◆ Directions for this task ◆
The task calls for every line of the data to be retyped exactly.

Collected data:
+ + + + + + +
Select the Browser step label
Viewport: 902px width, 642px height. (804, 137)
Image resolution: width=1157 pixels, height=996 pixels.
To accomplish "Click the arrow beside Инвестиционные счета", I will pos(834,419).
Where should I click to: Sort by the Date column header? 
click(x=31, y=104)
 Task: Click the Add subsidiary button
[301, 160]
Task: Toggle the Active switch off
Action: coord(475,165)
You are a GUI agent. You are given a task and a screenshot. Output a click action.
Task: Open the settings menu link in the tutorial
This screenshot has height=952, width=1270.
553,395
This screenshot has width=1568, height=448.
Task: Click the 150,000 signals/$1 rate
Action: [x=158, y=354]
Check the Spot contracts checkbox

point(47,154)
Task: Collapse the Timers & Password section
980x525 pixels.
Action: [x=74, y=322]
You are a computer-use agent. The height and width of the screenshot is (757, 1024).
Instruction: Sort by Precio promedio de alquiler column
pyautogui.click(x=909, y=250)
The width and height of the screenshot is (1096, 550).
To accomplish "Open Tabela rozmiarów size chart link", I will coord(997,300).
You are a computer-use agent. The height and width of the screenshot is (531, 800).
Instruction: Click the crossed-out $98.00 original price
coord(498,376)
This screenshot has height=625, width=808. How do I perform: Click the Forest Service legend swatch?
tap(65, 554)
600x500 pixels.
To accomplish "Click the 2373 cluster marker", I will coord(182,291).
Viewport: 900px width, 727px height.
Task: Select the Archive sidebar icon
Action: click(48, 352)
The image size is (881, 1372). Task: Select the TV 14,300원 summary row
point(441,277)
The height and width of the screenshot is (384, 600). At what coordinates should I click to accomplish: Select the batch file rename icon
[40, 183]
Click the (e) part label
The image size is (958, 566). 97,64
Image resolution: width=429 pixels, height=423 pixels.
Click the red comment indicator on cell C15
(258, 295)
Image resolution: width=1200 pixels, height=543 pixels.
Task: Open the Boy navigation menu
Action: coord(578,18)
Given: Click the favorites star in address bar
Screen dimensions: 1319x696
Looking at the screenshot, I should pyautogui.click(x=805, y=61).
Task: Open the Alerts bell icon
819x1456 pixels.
+ + + + + + +
◆ Task result ◆
Select the Browser step label
Viewport: 902px width, 642px height. (804, 137)
Image resolution: width=1157 pixels, height=996 pixels.
To accomplish "Click the arrow beside Инвестиционные счета", I will pos(834,419).
Where should I click to: Sort by the Date column header? 
click(x=31, y=104)
 Task: Click the Add subsidiary button
[301, 160]
Task: Toggle the Active switch off
Action: coord(475,165)
You are a GUI agent. You are given a task and a screenshot. Output a click action.
Task: Open the settings menu link in the tutorial
This screenshot has height=952, width=1270.
553,395
This screenshot has width=1568, height=448.
Task: Click the 150,000 signals/$1 rate
Action: [x=158, y=354]
Check the Spot contracts checkbox

point(47,154)
Task: Collapse the Timers & Password section
980x525 pixels.
Action: [x=74, y=322]
You are a computer-use agent. The height and width of the screenshot is (757, 1024).
Instruction: Sort by Precio promedio de alquiler column
pyautogui.click(x=909, y=250)
The width and height of the screenshot is (1096, 550).
To accomplish "Open Tabela rozmiarów size chart link", I will coord(997,300).
You are a computer-use agent. The height and width of the screenshot is (531, 800).
Instruction: Click the crossed-out $98.00 original price
coord(498,376)
This screenshot has height=625, width=808. How do I perform: Click the Forest Service legend swatch?
tap(65, 554)
600x500 pixels.
To accomplish "Click the 2373 cluster marker", I will coord(182,291).
Viewport: 900px width, 727px height.
Task: Select the Archive sidebar icon
Action: click(48, 352)
The image size is (881, 1372). Task: Select the TV 14,300원 summary row
point(441,277)
The height and width of the screenshot is (384, 600). At what coordinates should I click to accomplish: Select the batch file rename icon
[40, 183]
Click the (e) part label
The image size is (958, 566). 97,64
Image resolution: width=429 pixels, height=423 pixels.
Click the red comment indicator on cell C15
(258, 295)
Image resolution: width=1200 pixels, height=543 pixels.
Task: Open the Boy navigation menu
Action: coord(578,18)
Given: Click the favorites star in address bar
Screen dimensions: 1319x696
Looking at the screenshot, I should pyautogui.click(x=805, y=61).
Task: Open the Alerts bell icon
819x1456 pixels.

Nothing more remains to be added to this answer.